_SUPPLIED DATA_.
**********

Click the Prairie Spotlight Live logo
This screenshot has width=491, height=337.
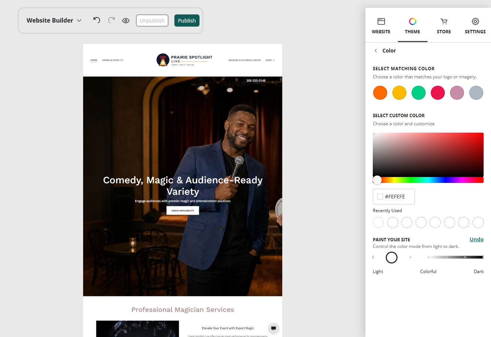tap(184, 60)
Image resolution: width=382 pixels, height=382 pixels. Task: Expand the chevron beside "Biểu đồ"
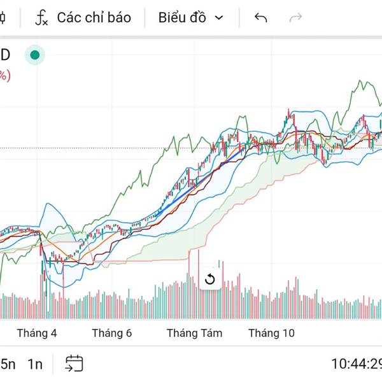(220, 17)
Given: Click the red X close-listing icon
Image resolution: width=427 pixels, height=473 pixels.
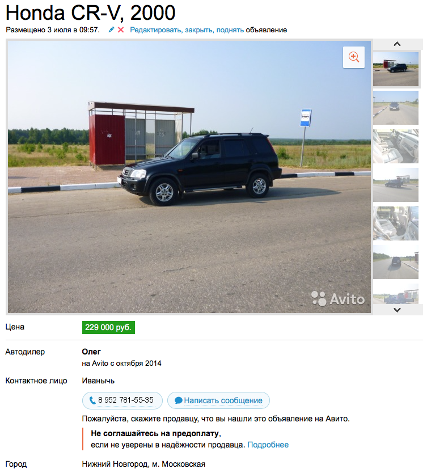Looking at the screenshot, I should point(121,29).
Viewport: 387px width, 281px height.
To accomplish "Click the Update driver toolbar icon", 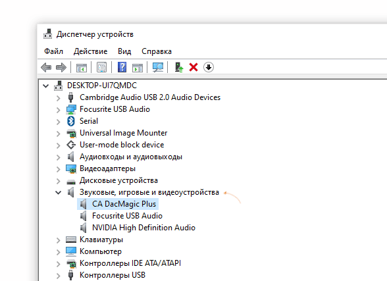I will tap(179, 67).
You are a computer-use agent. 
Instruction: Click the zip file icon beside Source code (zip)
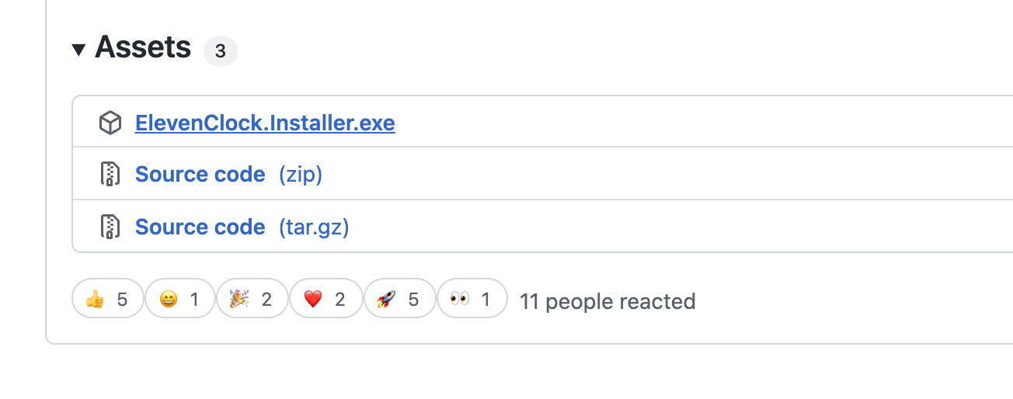(110, 174)
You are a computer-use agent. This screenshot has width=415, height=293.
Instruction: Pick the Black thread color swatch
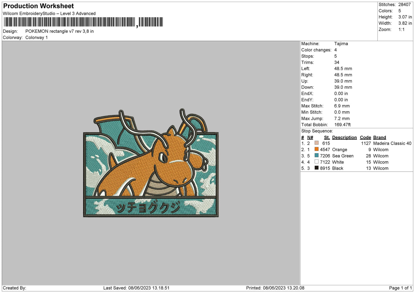point(316,168)
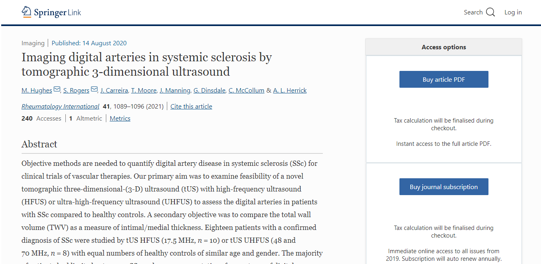Open author C. McCollum link
541x264 pixels.
point(246,91)
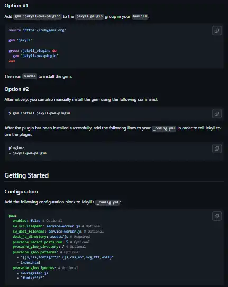Click the Option #1 heading
This screenshot has height=287, width=228.
[16, 6]
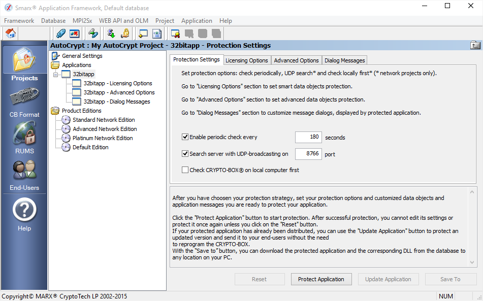483x301 pixels.
Task: Click the certificate ribbon toolbar icon
Action: click(175, 34)
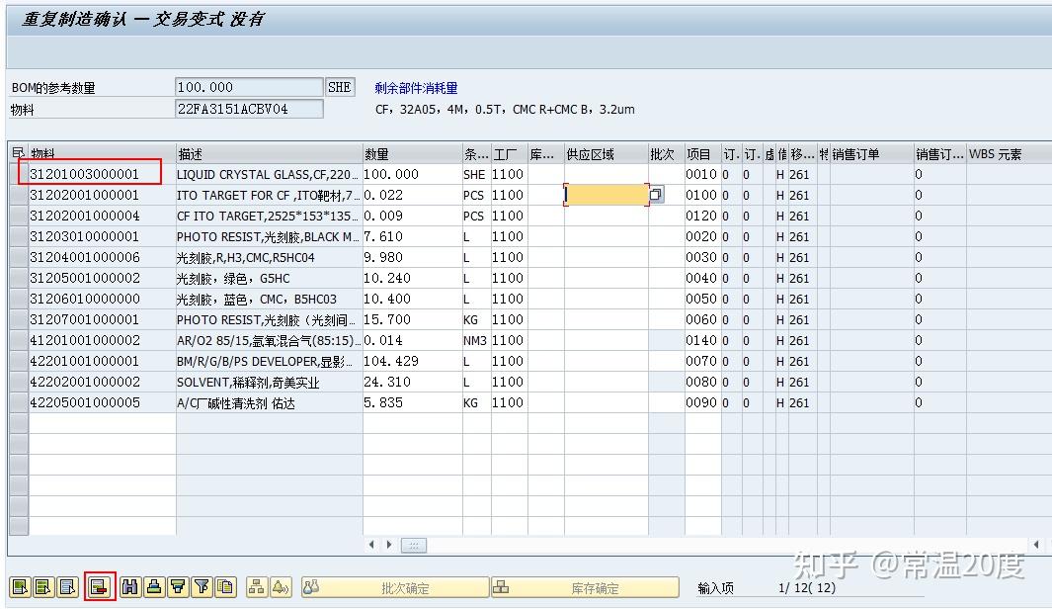Click the 物料 field containing 22FA3151ACBV04
The height and width of the screenshot is (609, 1052).
click(x=247, y=108)
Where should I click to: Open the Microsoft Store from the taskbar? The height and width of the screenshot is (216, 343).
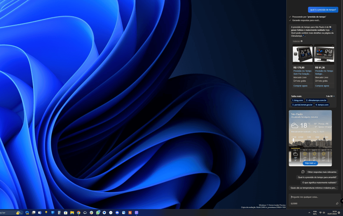coord(66,212)
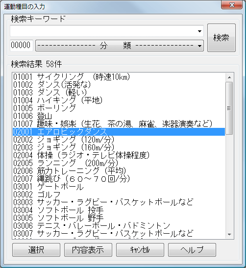Select 03006 テニス・バレーボール・バドミントン entry
Viewport: 246px width, 268px height.
(119, 226)
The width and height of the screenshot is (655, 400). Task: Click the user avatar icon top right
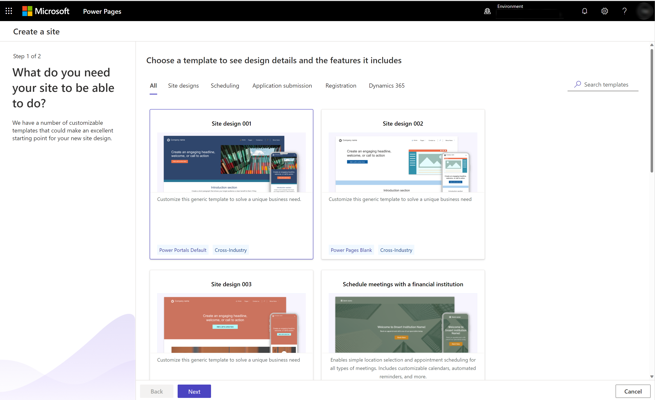[644, 11]
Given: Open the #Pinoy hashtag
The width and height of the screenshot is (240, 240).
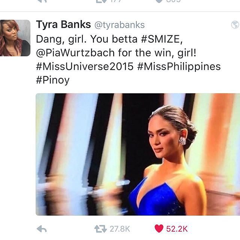Looking at the screenshot, I should [x=53, y=80].
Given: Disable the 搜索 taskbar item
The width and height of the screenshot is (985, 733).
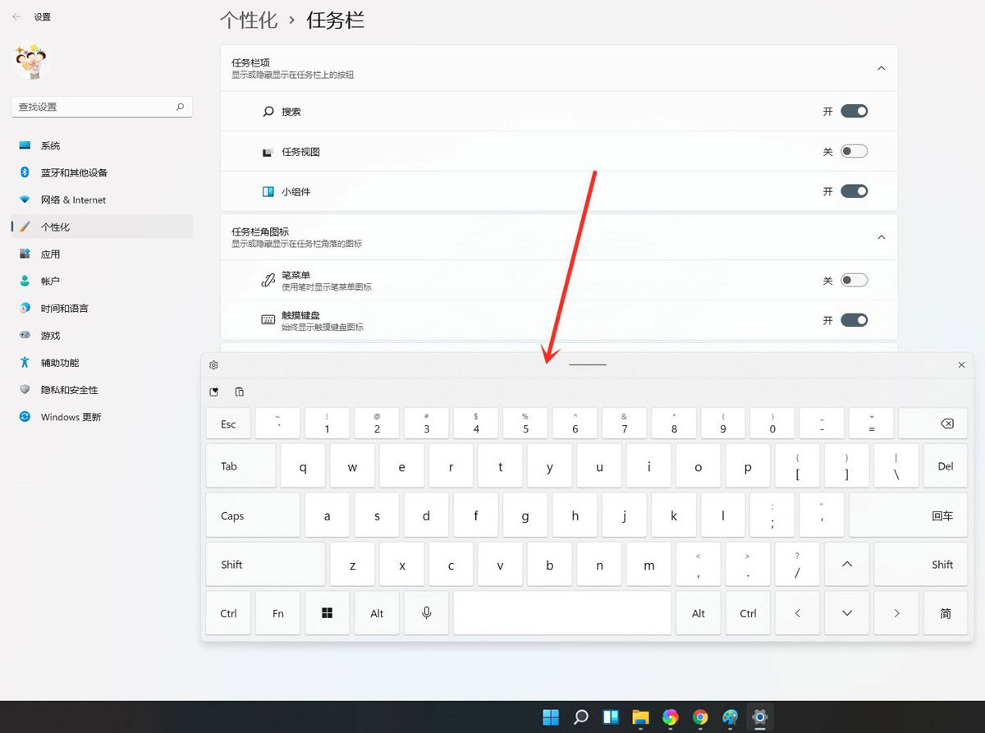Looking at the screenshot, I should point(854,110).
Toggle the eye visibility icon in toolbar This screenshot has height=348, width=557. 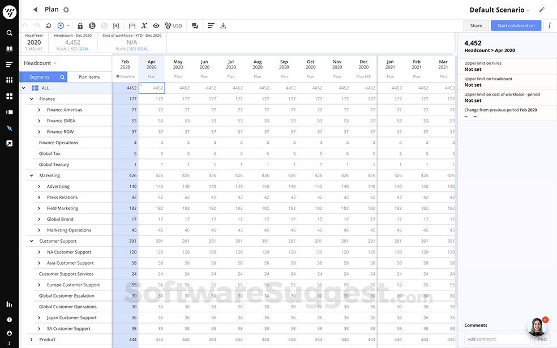click(x=156, y=25)
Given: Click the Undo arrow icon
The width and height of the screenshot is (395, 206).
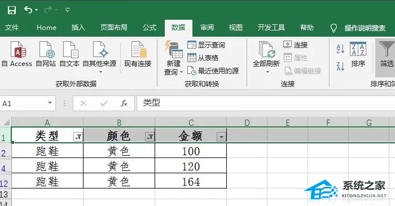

**********

_TASK STATEMENT_.
Pull every line containing "computer" out of the records.

_THE COMPLETED TASK_.
You are a computer-use agent. 
You are a computer-use agent. This screenshot has width=415, height=293.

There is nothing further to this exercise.